Aquaserge - Laisse ça être

 

 

 

 

 

 

 

 

 

 

De qui parle-t-on ? :

Groupe français composé de Julien Gasc au chant, de la clarinettiste Manon Glibert, de la bassiste Audrey Ginestet, du guitariste Benjamin Glibert et des deux batteurs Julien Chamla et Julien Barbagallo. Il est à noter que ce dernier est aussi le batteur des nouveaux génies du rock australien, les Tame Impala.

 

De quoi parle-t-on ? :

Grand écart entre jazz et post-rock parfait pour une utilisation en bande originale de film… des années 70 ou 80.

 

Rythme :

-          Je me suis endormi dans mon fauteuil

-          Ne me perturbe pas quand je lis en même temps

-          Mes pieds se mettent à bouger

-          Je me lève et je fais la danse de l’épaule

-          Mes enfants sautent comme des cabris dans la pièce

Même si elle est parfois enlevée, la musique d’Aquaserge est prioritairement faite pour l’écoute.

 

Accessibilité :

-          Après plusieurs écoutes je n’ai toujours pas saisi la mélodie

-          Plusieurs écoutes sont nécessaires avant d’apprécier la mélodie

-          Mélodie agréable mais sans aspérité

-          Les refrains entrent directement dans ma tête

-          Que des hits taillés pour les stades

Des ambiances multiples, des directions musicales surprenantes, il faut du temps pour assimiler la profusion de détails sonores imposée par Aquaserge.

 

Audience :

-          Musique que madame me demande de réécouter

-          Peut-être écouté en famille sans déranger madame

-          Madame s’en va quand je l’écoute

-          Tellement bizarre que je fais attention d’être seul pour l’écouter

-          Tellement bruyant que mes voisins ne me parlent plus

Genre trop en dehors des sentiers battus pour plaire au plus grand nombre.

 

Qualité audiophile :

-          J’ai l’impression que c’est mon voisin qui écoute l’album

-          Le format MP3 n’altérera pas trop l’écoute

-          S’écoute impérativement en format non compressé (CD ou autre)

Ces harmonies bancales et ce fourmillement sonore auront du mal à exister en format compressé.  

 

Conclusion :

-          Je l’ai écouté une fois mais c’est une fois de trop

-          Après plusieurs écoutes j’ai du mal à m’y faire

-          Je l’écoute facilement mais sans émotion

-          J’ai beaucoup de plaisir à l’écouter

-          Il tourne en boucle sur ma platine

 

Jazz-rock, pop psychédélique, post-rock, rock progressif,... l’on ne sait vraiment quelle étiquette coller sur la musique d’Aquaserge… mais finalement, qui s’en plaindra?

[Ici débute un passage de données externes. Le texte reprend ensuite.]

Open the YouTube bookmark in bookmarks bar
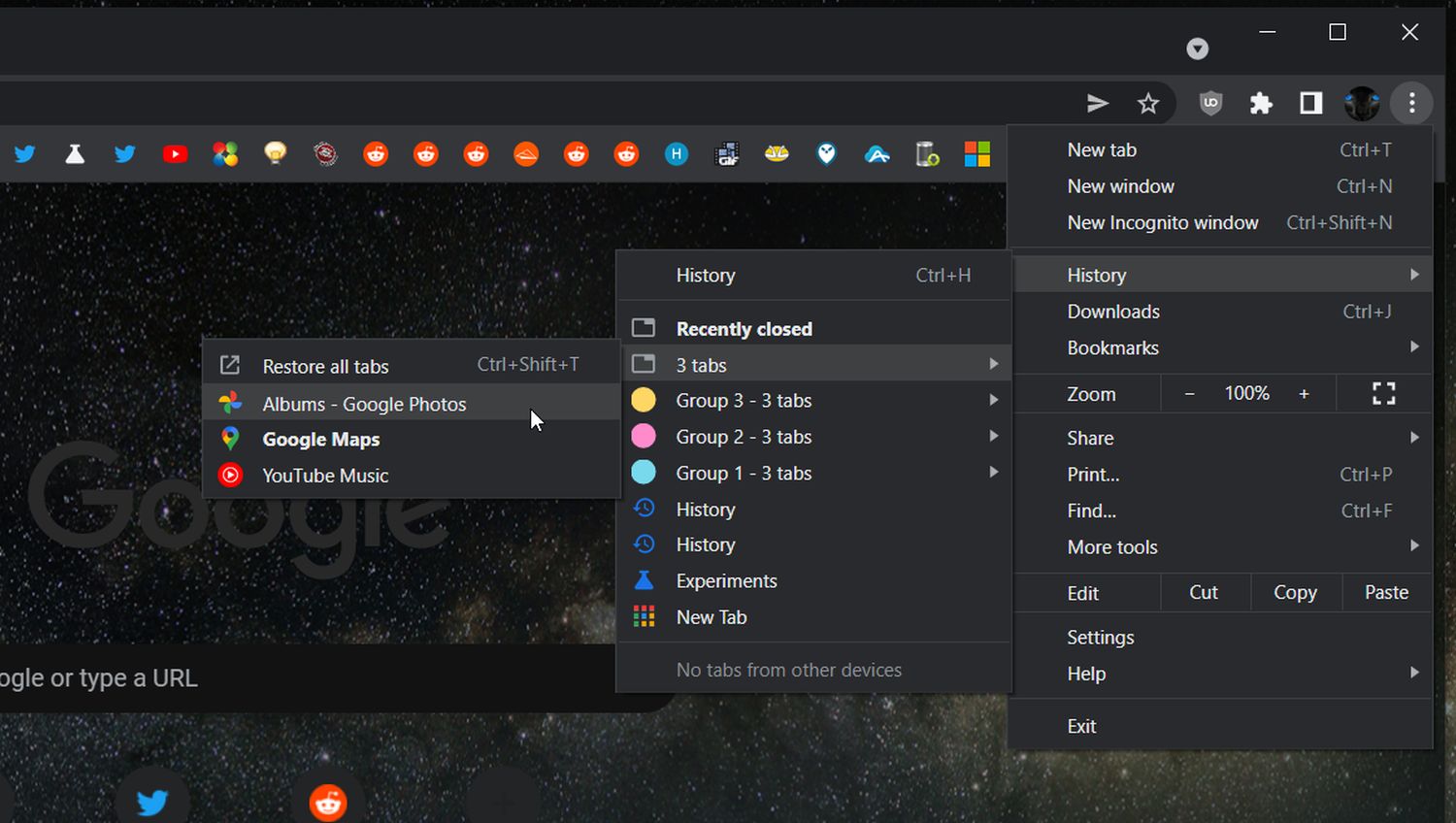 [175, 154]
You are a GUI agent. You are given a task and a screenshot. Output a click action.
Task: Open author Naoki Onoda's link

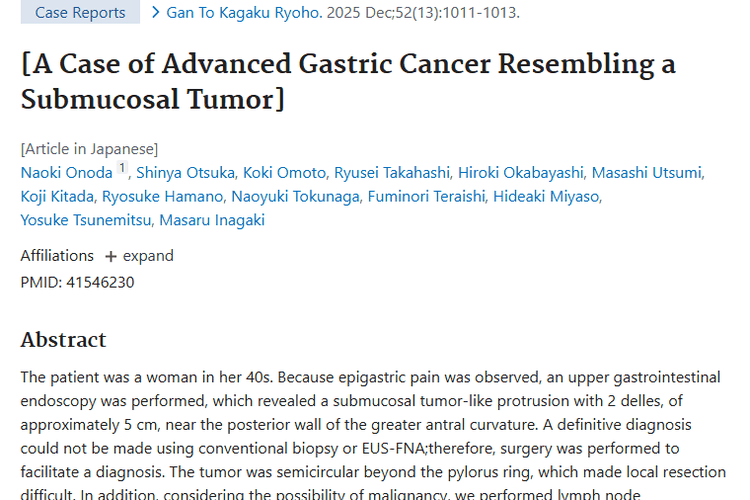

« Sonnez tambours et trompettes ! », voici comment l’on pourrait annoncer l’entame de Tour Du Monde, ce jeu de cuivres fait évidemment penser au jazz et aux grands génériques des émissions télé des années 70, 80. Avec l’excellent Virage Sud le combo toulousain affiche son penchant pour le post-rock lumineux de Tortoise. Tintin On Est Bien Mon Loulou (hommage inconscient à Pascal Sevran?) alterne le noisy-rock et les sonorités jazzy des instruments à vent, le chant presque parlé et enlevé de Julien Gasc renforce encore l’intensité de ce morceau. Aquaserge joue ainsi avec les tonalités, à l’instar du collectif suisse Orchestre Tout Puissant Marcel Duchamp il se délecte de ce mélange de styles musicaux antinomiques qu’il expose brillamment sur le long Si Loin, Si Proche ou encore sur C’est Pas Tout Mais. De colère point il n’y en a dans L’ire Est Au Rendez-vous, ce titre est plutôt une mélodie jazzy délicate et gracile. Laisse Ca Etre se termine dans l’atmosphère langoureuse et cinématographique de Charme D’Orient et Les Yeux Fermés.

Laisse Ca Etre pour la traduction mot à mot de Let It Be, Aquaserge n’a bien sûr pas la prétention de hisser sa musique au niveau de ce chef-d’œuvre, mais chose assez rare, il se contente tout simplement de laisser vivre ces mélodies intemporelles et réjouissantes au gré de sa fantaisie harmonique inimitable.